Die Produktion, die anfangs von Sudhoff selbst in kleinen Chargen erledigt wurde, ist mittlerweile an einen Produzenten in Saarbrücken ausgelagert worden. Die Gänse-, Enten- und Geflügel-Lebern kommen von Bio-Höfen in Hessen, Nordrhein-Westfalen und Österreich. „Die Bio-Bauern finden es gut, dass die Lebern, die sie sonst oft gar nicht verkaufen konnten, jetzt von uns nachgefragt werden“, sagt ­Lagershausen. Und zwar nicht nur wegen des Umsatzes, sondern auch, weil man so dem Nose-to-Tail-Ideal, also dem Prinzip, ein geschlachtetes Tier in Gänze zu verwerten, näher komme.

Ziel ist der Markteintritt in Frankreich

Im Jahr 2022 ist der Umsatz der EthicLine GmbH, die bald auch andere Produkte, etwa eine vegane Bratensoße auf den Markt bringen will, stark gewachsen.
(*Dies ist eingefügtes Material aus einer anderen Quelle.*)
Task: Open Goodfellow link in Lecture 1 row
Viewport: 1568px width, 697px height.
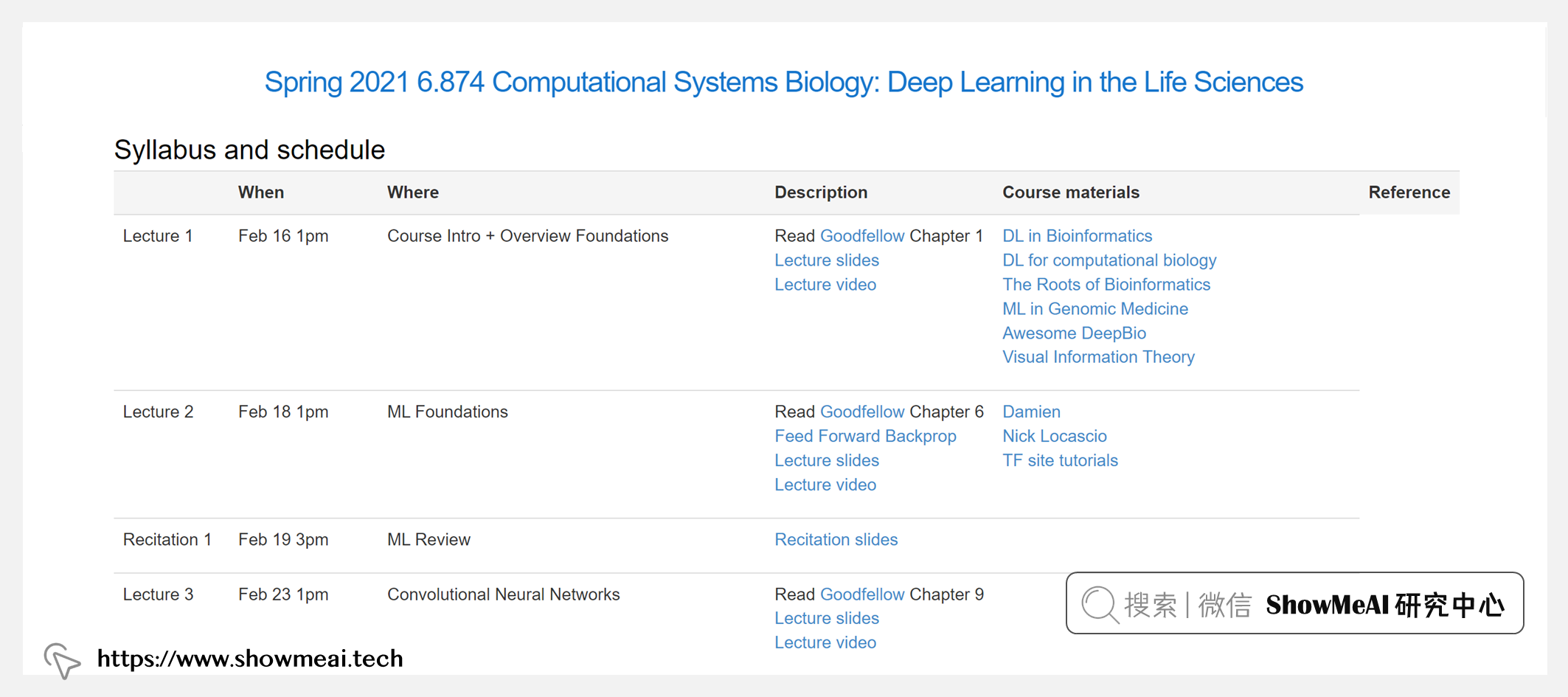Action: (861, 236)
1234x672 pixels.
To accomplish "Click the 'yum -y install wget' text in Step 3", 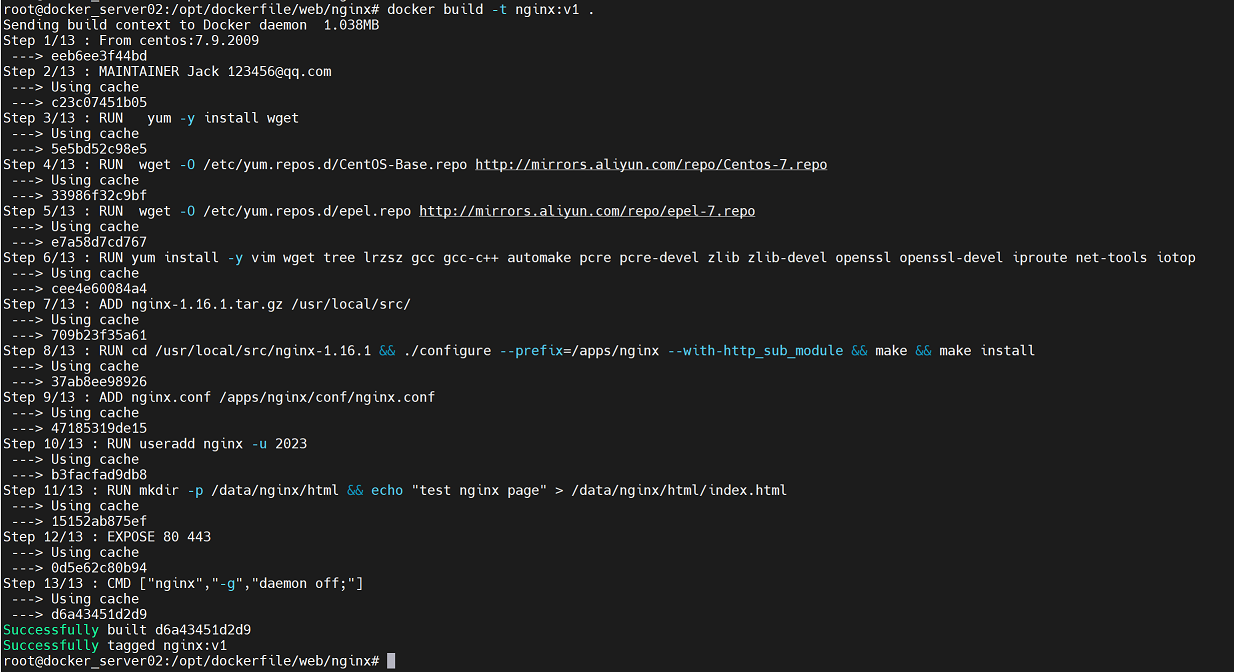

Rund drei Tonnen Happy Foie hat das Unternehmen im vergangenen Jahr verkauft. „Damit sind wir zufrieden, aber es gibt noch viel Potenzial nach oben“, sagt Esser. „Produktionskapazitäten hat die EthicLine derzeit etwa für 20 Tonnen, wir arbeiten jedoch auch bereits an der nächsten Skalierungsstufe.“
Zum Vergleich: Weltweit wurden im vergangenen Jahr über 20 000 Tonnen an Stopflebern produziert – eine gewaltige Zahl, die gleichzeitig ein gewaltiges Ausmaß an Tierleid bedeutet. Die größten Produzenten sitzen in Frankreich, wo die Foie Gras als Kulturgut geschützt und die Stopfmast folglich nicht verboten ist. „Der Markt für dieses Produkt ist in Frankreich 150 bis 200 Mal größer als in Deutschland“, nennt Esser erstaunliche Zahlen und erklärt folgerichtig: „Unser nächster Meilenstein ist der Markteintritt in Frankreich, auf den wir gerade ganz konkret hinarbeiten.“
Das neueste Mitglied im Vertriebsteam ist deshalb nicht ganz zufällig eine junge Französin, die zuvor für Amazon in Paris tätig war. Doch schon droht Gegenwind: Ein mächtiger französischer Bauernverband, der rund 30 000 Landwirte und Angestellte in der konventionellen Stopfleber-Industrie vertritt, hat in Frankreich bereits Klage gegen den unerwünschten Mitbewerber aus Deutschland eingereicht. Das Ziel des Verbandes: Die ­EthicLine GmbH soll nicht mehr mit dem Begriff Foie Gras werben dürfen. „Da kämpft Goliath gegen David, das ist eine extrem finanzstarke Branche“, sagt Phillip Esser. Auf der anderen Seite dürfte diese Klage den EthicLine-Geschäftsführer aber auch mit einer gewissen Befriedigung erfüllen. Denn würden die französischen Platzhirsche derart aggressiv reagieren, wenn das kleine Braunschweiger Start-up mit seinen Produkten nicht einen Nerv getroffen hätte?